- **How to complete this task**
Extract all lines in the data that contain the word "computer".

-------- Data in this exercise

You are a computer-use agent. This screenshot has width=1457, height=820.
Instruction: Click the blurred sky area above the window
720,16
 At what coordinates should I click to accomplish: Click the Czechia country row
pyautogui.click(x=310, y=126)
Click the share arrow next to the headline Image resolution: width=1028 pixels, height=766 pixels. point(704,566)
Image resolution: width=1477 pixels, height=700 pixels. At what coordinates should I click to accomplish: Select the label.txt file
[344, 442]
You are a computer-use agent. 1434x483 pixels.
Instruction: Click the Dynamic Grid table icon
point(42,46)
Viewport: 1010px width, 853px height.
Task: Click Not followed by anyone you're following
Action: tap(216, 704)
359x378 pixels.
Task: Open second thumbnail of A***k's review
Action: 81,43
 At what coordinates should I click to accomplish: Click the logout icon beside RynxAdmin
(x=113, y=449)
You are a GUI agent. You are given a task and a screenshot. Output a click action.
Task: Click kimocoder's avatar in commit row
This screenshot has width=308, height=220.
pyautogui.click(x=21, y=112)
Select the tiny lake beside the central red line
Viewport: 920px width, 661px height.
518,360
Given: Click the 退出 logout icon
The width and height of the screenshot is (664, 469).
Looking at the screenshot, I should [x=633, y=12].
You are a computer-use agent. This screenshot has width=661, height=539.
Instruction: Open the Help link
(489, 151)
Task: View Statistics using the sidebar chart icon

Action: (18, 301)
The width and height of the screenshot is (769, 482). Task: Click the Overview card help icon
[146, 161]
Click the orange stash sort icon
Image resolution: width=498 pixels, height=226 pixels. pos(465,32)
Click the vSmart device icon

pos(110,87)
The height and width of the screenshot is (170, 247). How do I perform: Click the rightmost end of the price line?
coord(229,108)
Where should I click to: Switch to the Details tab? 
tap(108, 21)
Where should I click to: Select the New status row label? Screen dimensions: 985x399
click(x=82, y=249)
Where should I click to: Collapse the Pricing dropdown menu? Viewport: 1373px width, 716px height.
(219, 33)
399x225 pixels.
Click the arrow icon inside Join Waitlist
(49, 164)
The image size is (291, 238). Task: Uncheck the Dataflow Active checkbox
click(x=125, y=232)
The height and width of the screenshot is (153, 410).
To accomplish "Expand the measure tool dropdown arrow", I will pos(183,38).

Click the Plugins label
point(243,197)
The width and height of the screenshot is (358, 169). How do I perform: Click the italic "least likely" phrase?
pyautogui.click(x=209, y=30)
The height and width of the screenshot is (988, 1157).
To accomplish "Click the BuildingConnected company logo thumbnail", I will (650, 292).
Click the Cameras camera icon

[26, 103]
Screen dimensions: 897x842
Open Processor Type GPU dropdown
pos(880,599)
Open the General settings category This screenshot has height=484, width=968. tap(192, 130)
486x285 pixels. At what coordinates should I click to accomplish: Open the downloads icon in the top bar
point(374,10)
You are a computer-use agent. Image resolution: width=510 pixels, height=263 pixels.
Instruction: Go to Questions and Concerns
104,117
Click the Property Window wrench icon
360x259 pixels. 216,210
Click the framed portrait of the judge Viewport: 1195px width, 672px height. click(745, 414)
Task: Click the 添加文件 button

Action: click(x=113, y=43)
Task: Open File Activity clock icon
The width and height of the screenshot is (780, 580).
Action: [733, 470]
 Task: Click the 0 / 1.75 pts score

----------------

- **Written solution**
You are a computer-use agent. This screenshot has width=1457, height=820.
You are a computer-use agent. 1434x483 pixels.
You are a computer-use agent. This screenshot has width=661, height=539.
You are a computer-use agent. Image resolution: width=510 pixels, height=263 pixels.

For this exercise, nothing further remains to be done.